Modeling the cytotoxicity of cisplatin

Abstract

Cisplatin has been the mainstay of chemotherapeutic efforts against several types of cancers for over 30 years. However, there is still much that is unknown regarding its mechanism of action. The several serious side effects of cisplatin therapy and the lack of consensus regarding the ideal dosage regimen necessitate the development of a quantitative model for cisplatin action. A first-level mathematical model is presented for the cytotoxicity of cisplatin which predicts the survival of cancer cells when subjected to a given dose of this antitumor drug.
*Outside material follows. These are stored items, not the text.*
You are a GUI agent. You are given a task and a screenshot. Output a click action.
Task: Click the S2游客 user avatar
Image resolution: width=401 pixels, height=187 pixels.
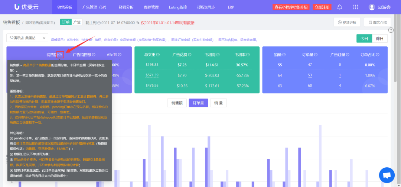(x=372, y=7)
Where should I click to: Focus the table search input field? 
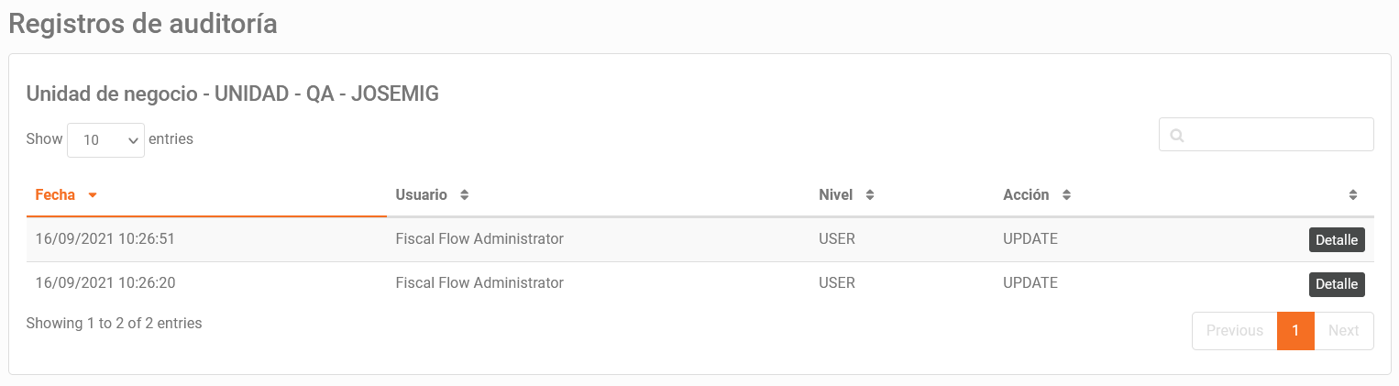tap(1266, 135)
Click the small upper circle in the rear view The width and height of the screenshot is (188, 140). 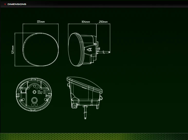point(34,92)
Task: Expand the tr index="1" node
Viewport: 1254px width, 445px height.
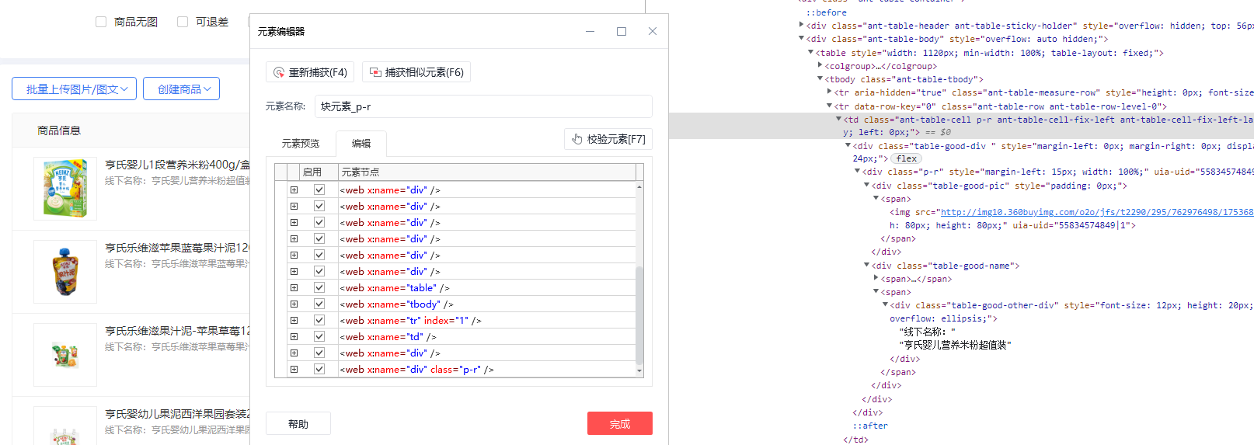Action: pyautogui.click(x=294, y=321)
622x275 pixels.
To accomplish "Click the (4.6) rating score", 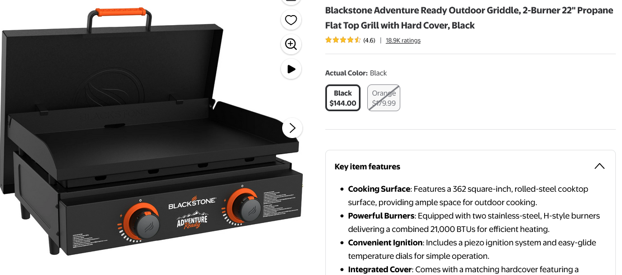I will (369, 40).
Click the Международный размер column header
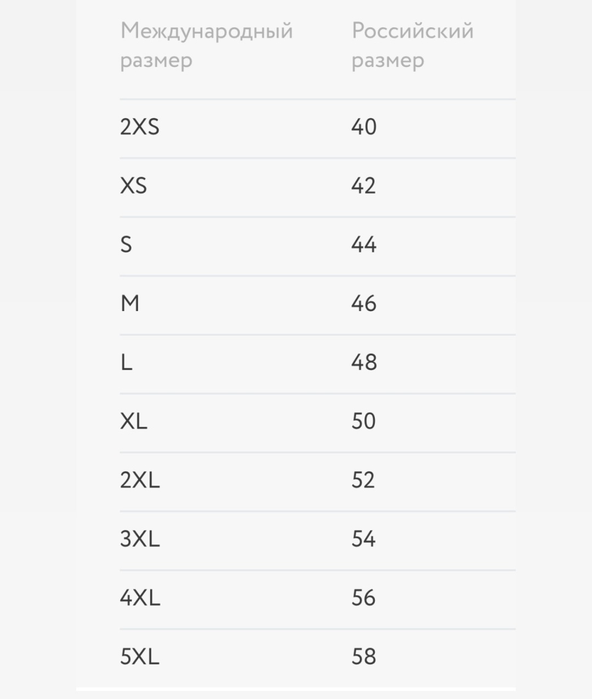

This model comprises of (i) an uptake model that describes the movement of cisplatin molecules from the extracellular medium to the cell nucleus and the formation (and repair) of cisplatin-DNA adducts and (ii) a tolerance model that relates the quantity of cisplatin-DNA adducts formed inside the cell nuclei in a tumor to the fraction of tumor cells that are killed. The predictions of the model are in good agreement with in vitro experimental data obtained for carcinoma cell lines. To the best of our knowledge, this is the first model combining the uptake of cisplatin (consistent with the biochemical mechanism of action) with cell death (based on cisplatin-DNA adducts). It predicts a Pareto-type set of dosage regimen (dosage, C_ext, vs exposure time, t_exp) of cisplatin to obtain a desired chemotherapeutic efficacy. Some reported patient-data is consistent with this prediction.